Infiltration, indeed. We all saw it coming. Two years ago, it was asking a friend (generally a new friend) "So, are you on Facebook?". A year ago, it was the new "So, what's your number?". Then it became a verb. Things like "Dude, that was hilarious! I'm so Facebook-ing that" or "Just Facebook me" were suddenly part of the vernacular. It was borderline obscene not to be involved. People who had shunned it were greeted with incredulous replies of "What do you mean, you're not on Facebook? EVERYBODY is on Facebook!" When a socio-cultural phenomenon like that hits a certain point, it becomes a self-fulling prophesy. These days, it's damn near true. Everybody is on Facebook. Your parents, your siblings, your fourth cousins, twice removed. Your third grade gym teacher is probably on Facebook. It's in the news every day, like this is some sort of new development, which is most definitely is not. This is merely a watershed moment. Those of us, the early adopters, we saw this coming a long, long time ago.
We just hoped and prayed we were wrong.
Yet, perversely, take a bit of satisfaction in knowing that we were right.
Of course, all of this is, as the title says, merely stating the obvious. The only reason that I bring it up, is that with popularity comes restraint. I generally post a link to my new blog posts on my Facebook page. However, as I tend to sometimes drift into sensitive topics (like my tenuous mental "health", drug abuse, sexual escapades, etc.. ), the implications of members of my family reading this come into play. As I've been at least moderately successful, so far, in convincing them that I'm not a total fucking loon, the perils of them having a glance at some of what's written down here spells D-O-O-M. Well, that might be a bit melodramatic, but it could most definitely lead to some seriously uncomfortable conversations at Christmas. I say these things having no illusions. One of the grandest things about the interwebs is the duality between complete anonymity and scathing intimacy. Who cares if you release your inner-most thoughts and feelings to the world when no one knows who you are? Ah, but a caveat. As I said earlier, I generally link my new blog posts to my Facebook page, so there are a number of people out there who do know who I am, and can put a voice to these esoteric ramblings and psychopathic babble. Judging my tracker stats, those folks make up an increasingly smaller percentage of my audience (but my love for you hasn't shrunken one bit, kids :) ). It's one thing to have your friends - even your closest, most dear friends - reading about your trials and tribulations in coping with life. It's an entirely different ballpark when your family does. Hell, half the reason that we end up so fucked up in the first place is because of the shenanigans that we were involved in with our friends, while hiding from our psychotic families.
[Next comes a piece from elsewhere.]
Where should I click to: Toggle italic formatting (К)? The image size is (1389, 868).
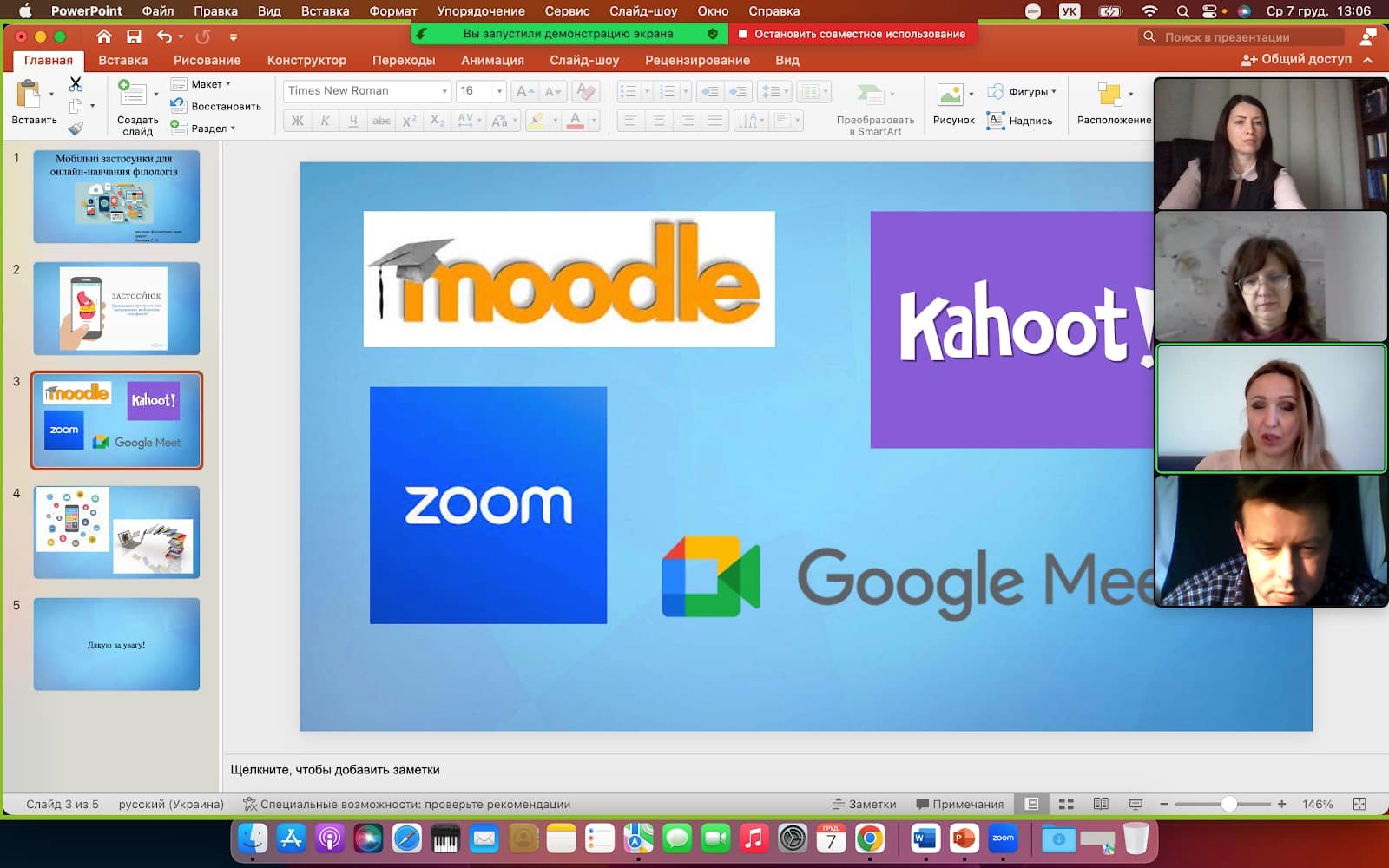point(325,121)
And we went to great pains to make sure that, to coin a phrase from Sienfeld, "the worlds stayed separate", thank you very much!
So, as always, the question remains the same. Do I limit myself, "toe the line" as it were, pander to the soft and wholesome? Or do I keep going, balls out, heart firmly attached to sleeve, facing the specter of possible exposure for the narcissistic, severely-in-need-of-medication, borderline sociopath that I am?
Fuck it. Run with the devil. And if I see the men in white coming around the corner, I'm going to run like hell.